### Metin

——

SİMGELER ve KISALTMALAR DİZİNİ

(15)

1. GİRİŞ

Hayatın her alanında ve her döneminde olduğu gibi eğitimde de değişim kaçınılmaz bir gerçektir. Nesiller değişmekte ihtiyaçlar farklılaşmakta, iş gücüne ihtiyaç duyulan alanlar çeşitlilik göstermektedir. Bu bağlamda yaşanılan değişimi yakalayabilmek için değişimi yönetebilen liderlere ihtiyaç duyulmaktadır. Okullarda değişimi yönetebilen müdürlerle çağ yakalanıp, kişilerin kendini gerçekleştirme boyutuna varmaları sağlanarak ülkenin gelişimine katkılar sağlanabilir.

Bu bölümde araştırmanın problem durumu, amacı, alt problemleri, önemi ve sınırları yer almaktadır.

1.1. Araştırmanın Problemi

İnsanlar sosyal varlık olduklarından birlikte yaşamaya ihtiyaç duymuşlardır. Bu bağlamda bir arada yaşayan insanların kendi ihtiyaçlarını karşılayabilmeleri ve tek başlarına gerçekleştiremeyecekleri hedefleri için iş birliği yapmaları kaçınılmazdır. Bu durumun sonucu olarak örgütler oluşmuştur. Her örgüte amaçlar yüklenmiş ve her örgüt kendini yönetecek bir lidere ihtiyaç duymuştur. Eğitim örgütleri de bunlardan bir tanesidir. Etkili bir eğitim-öğretim için değişimi iyi yönetebilen liderlere ihtiyaç duyulmaktadır; çünkü değişim her alanda olduğu gibi eğitim alanında da kaçınılmaz bir gerçektir. Bu kapsamda, değişen ve gelişen dünyaya ayak uydurmak, çağın gerisinde kalmamak ve daha ileriye gidebilmek için toplumlar kendilerini geliştirme konusuna önem vermişlerdir. Eğitim örgütleri birer açık sistem (Kaya,1979) olduğundan değişimden etkilenmekte ve değişimi etkilemektedir. Bu bağlamda, değişimi fırsata dönüştürmek ile değişimi iyi yönetmek arasında bir ilişki olduğu söylenebilir. Bundan dolayı değişimi yönetme, etkili bir yönetim ve liderlik gerektirir (Helvacı, 2005). Lider, bulunduğu örgütte çalışanları motive etmede, değişime ilham olmada önemli bir role sahiptir; çünkü lider bireysel amaçların yanısıra örgüt amaçlarını da gerçekleştiren çalışanların üstlendiği görevi yerine getirebilmesinde değişimi inşa ederek gelişimi sağlayan kişidir. Bu hususta, değişim yönetimi ve liderlik kavramlarının birbiriyle ilişkili olduğu söylenebilir. Böylece, eğitimi iyi yönetebilmek beraberinde gelişimi getireceğinden okul müdürlerinin

(16)

——

### Veri Kümesi
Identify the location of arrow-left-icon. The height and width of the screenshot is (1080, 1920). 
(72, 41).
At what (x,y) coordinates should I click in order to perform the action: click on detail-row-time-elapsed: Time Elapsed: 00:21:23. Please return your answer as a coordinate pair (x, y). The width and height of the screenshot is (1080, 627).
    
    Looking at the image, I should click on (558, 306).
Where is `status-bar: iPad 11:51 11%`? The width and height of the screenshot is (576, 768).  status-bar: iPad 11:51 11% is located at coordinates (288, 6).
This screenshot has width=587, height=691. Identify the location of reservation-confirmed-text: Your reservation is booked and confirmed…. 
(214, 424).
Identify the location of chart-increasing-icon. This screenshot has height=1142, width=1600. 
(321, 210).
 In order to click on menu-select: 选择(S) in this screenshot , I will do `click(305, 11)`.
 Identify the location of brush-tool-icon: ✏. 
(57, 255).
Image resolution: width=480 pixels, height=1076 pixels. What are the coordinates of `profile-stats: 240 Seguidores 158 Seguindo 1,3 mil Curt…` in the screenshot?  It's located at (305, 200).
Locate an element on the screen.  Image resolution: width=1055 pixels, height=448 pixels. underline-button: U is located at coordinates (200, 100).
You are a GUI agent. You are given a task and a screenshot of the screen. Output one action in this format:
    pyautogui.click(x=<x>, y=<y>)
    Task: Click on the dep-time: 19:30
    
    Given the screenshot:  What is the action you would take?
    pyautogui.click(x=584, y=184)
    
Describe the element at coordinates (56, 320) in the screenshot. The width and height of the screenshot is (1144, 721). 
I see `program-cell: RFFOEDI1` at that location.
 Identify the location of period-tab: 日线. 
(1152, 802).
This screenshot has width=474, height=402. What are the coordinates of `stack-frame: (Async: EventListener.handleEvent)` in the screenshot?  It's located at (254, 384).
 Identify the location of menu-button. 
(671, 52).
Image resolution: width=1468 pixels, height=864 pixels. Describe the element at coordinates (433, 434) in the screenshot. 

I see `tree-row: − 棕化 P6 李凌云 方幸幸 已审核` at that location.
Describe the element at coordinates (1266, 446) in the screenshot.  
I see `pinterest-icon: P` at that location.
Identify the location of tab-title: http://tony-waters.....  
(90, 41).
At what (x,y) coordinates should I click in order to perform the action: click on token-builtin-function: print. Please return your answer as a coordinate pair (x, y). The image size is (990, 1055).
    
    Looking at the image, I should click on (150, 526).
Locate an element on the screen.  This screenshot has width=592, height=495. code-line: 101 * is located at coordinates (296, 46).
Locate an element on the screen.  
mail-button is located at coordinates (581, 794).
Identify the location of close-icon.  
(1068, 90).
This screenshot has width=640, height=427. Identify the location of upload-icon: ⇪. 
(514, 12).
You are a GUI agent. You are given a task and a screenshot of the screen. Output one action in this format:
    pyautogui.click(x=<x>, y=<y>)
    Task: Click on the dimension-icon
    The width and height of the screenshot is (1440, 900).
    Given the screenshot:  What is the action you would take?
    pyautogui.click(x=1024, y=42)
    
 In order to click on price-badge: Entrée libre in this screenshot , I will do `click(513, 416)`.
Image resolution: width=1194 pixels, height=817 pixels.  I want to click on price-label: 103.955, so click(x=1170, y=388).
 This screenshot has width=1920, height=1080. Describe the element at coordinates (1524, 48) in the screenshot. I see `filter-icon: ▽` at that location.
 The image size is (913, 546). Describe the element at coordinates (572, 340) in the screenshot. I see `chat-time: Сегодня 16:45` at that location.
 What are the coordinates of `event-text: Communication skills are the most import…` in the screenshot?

——

### Yönergeler
- a) Metinde “SİMGELER ve KISALTMALAR” sözcüklerini içeren kısımla başlayıp “sınırları yer almaktadır.” ile biten bölümü hiçbir değişiklik yapmadan yeniden verin.
- b) Metinde Helvacı'ya (2005) dayandırılan görüşe göre değişimi yönetme neyi gerektirir?
- c) Metindeki “Eğitim örgütleri birer açık sistem (Kaya,1979) olduğundan değişimden etkilenmekte ve değişimi etkilemektedir.” cümlesini İngilizceye çevirin.
Satırlar başka bir kaynaktan alınmıştır.

### Görevlerin Çözümleri
- a)
SİMGELER ve KISALTMALAR DİZİNİ

(15)

1. GİRİŞ

Hayatın her alanında ve her döneminde olduğu gibi eğitimde de değişim kaçınılmaz bir gerçektir. Nesiller değişmekte ihtiyaçlar farklılaşmakta, iş gücüne ihtiyaç duyulan alanlar çeşitlilik göstermektedir. Bu bağlamda yaşanılan değişimi yakalayabilmek için değişimi yönetebilen liderlere ihtiyaç duyulmaktadır. Okullarda değişimi yönetebilen müdürlerle çağ yakalanıp, kişilerin kendini gerçekleştirme boyutuna varmaları sağlanarak ülkenin gelişimine katkılar sağlanabilir.

Bu bölümde araştırmanın problem durumu, amacı, alt problemleri, önemi ve sınırları yer almaktadır.

- b) Etkili bir yönetim ve liderlik gerektirir.

- c) Since educational organizations are open systems (Kaya, 1979), they are affected by change and also affect change.